#### [Task item]
Set down all of the records below exactly, please, omitting the images.

··· Data provided ···

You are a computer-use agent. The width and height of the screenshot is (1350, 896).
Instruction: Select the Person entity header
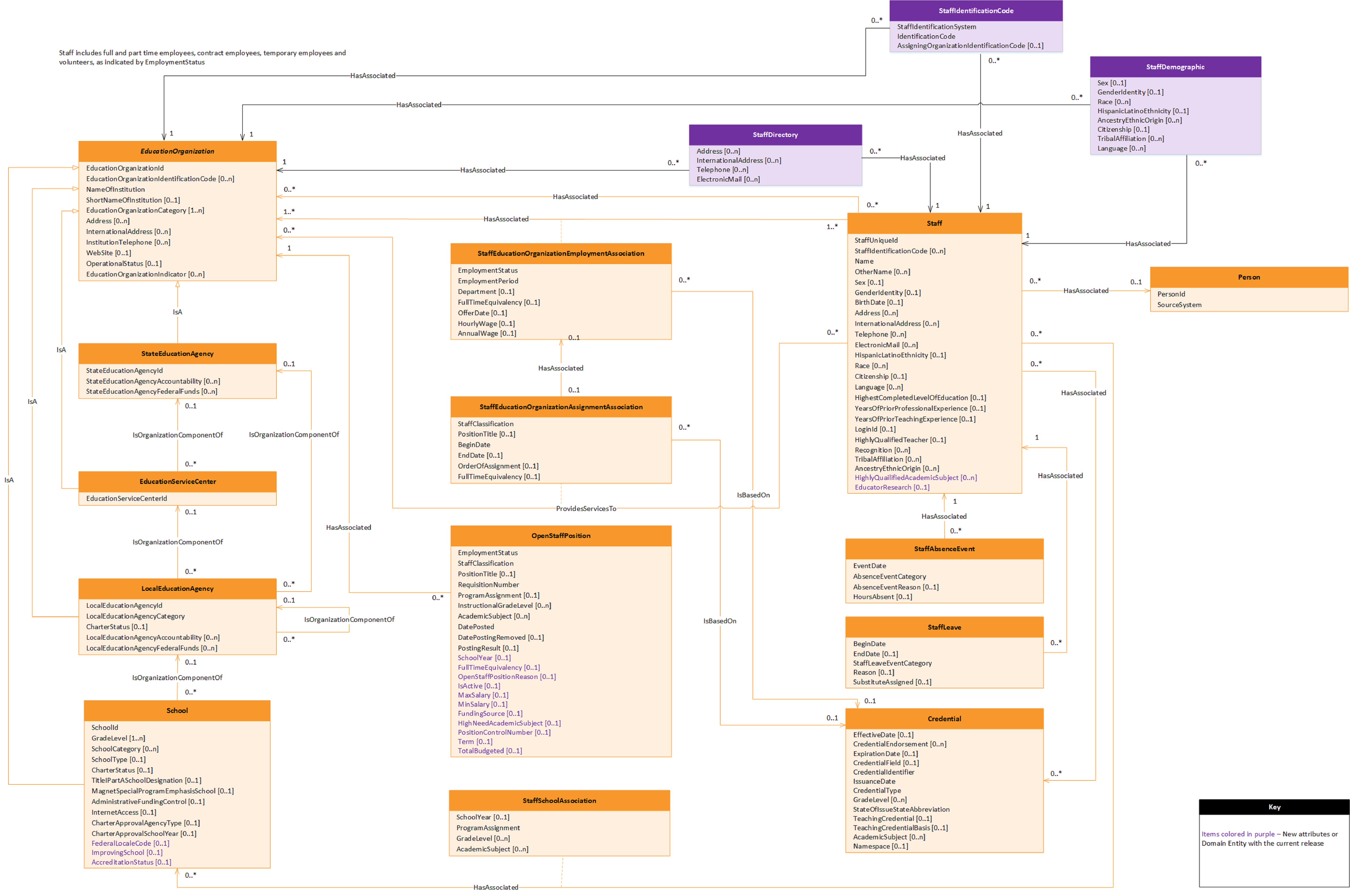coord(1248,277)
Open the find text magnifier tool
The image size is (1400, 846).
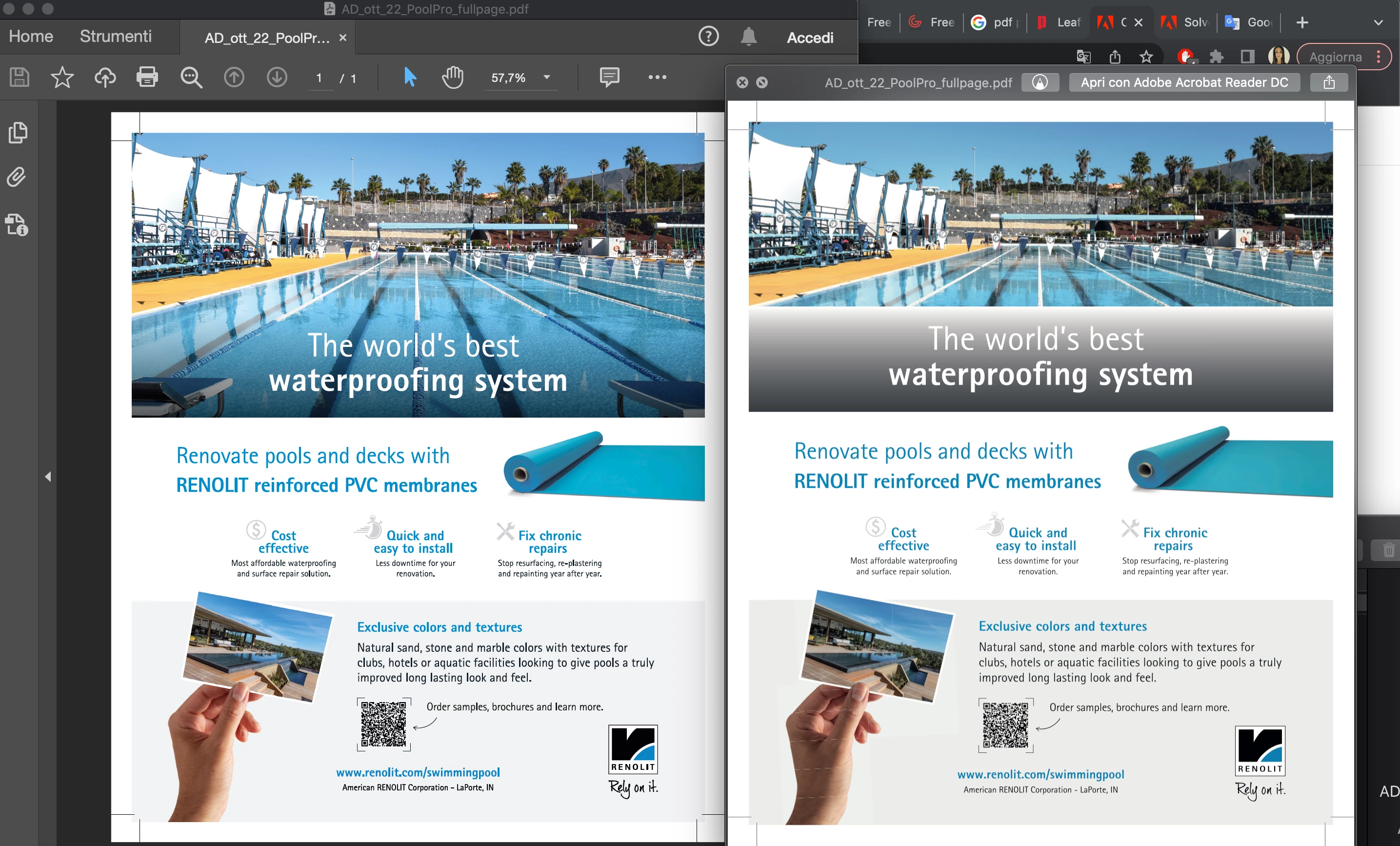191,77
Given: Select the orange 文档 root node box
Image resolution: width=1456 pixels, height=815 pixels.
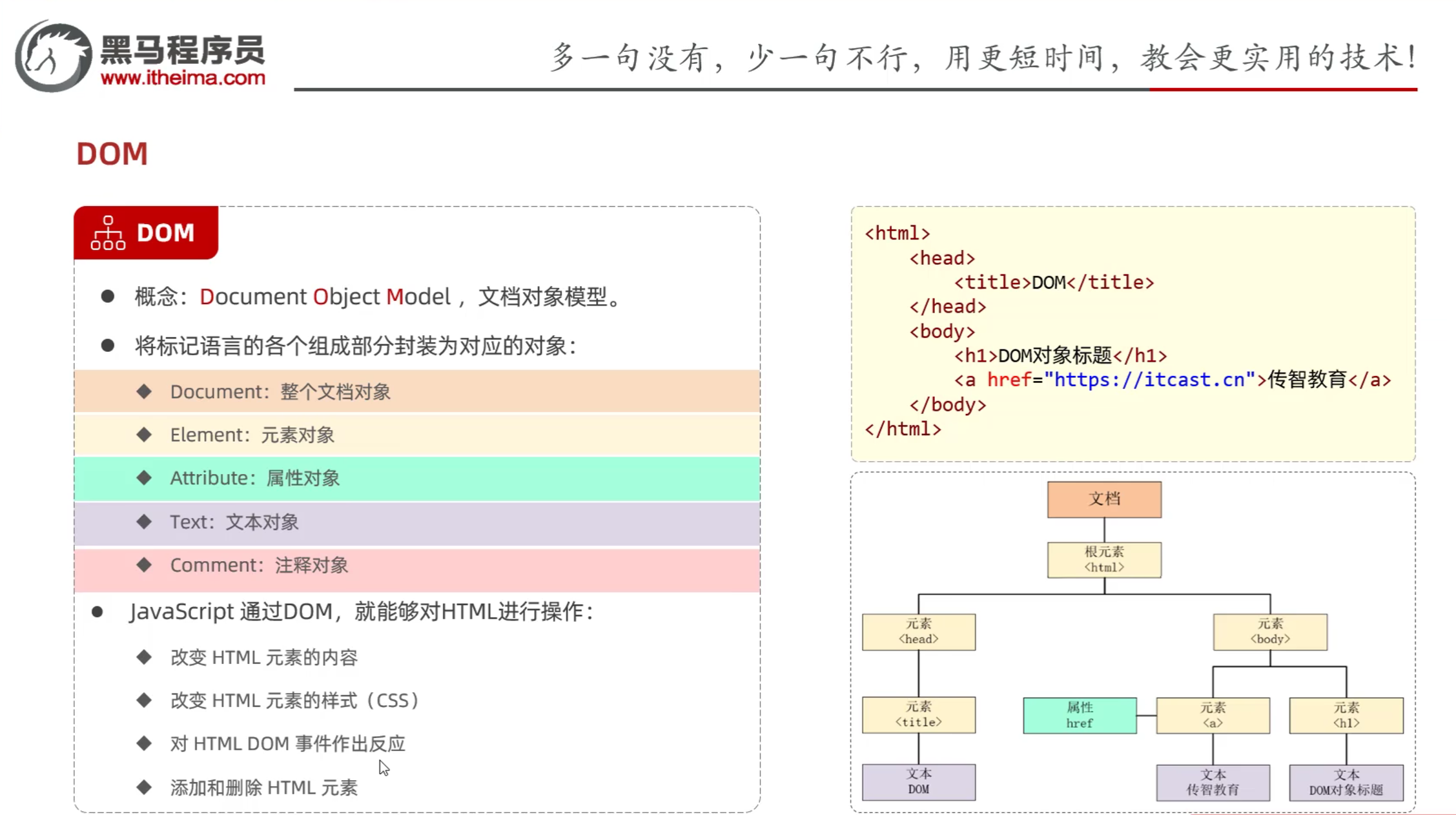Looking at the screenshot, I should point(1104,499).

···

#### [Your solution]
You are a computer-use agent. The width and height of the screenshot is (1350, 896).
Instruction: Select the Person entity header
coord(1248,277)
Open the find text magnifier tool
The image size is (1400, 846).
191,77
Given: Select the orange 文档 root node box
Image resolution: width=1456 pixels, height=815 pixels.
Looking at the screenshot, I should point(1104,499).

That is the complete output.